■ What is expected:
Using the records below, locate all lines containing "label" and return them.

■ Data for this task:

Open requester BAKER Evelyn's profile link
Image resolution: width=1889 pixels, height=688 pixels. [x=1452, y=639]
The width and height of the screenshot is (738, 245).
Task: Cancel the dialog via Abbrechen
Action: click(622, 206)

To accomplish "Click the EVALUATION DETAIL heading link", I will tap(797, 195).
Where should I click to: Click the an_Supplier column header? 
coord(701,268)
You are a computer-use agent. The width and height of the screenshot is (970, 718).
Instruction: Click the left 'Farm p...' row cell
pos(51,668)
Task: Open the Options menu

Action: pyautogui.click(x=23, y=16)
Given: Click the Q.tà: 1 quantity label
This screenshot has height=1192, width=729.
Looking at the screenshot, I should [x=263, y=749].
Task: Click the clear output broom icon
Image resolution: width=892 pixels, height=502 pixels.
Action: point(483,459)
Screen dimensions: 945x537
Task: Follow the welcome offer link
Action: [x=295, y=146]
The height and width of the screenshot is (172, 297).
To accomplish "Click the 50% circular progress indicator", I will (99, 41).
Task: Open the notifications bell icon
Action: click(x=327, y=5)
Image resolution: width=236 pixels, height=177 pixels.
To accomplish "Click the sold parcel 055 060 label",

■ Task response:
Given: Click the Q.tà: 1 quantity label
To accomplish "Click the sold parcel 055 060 label",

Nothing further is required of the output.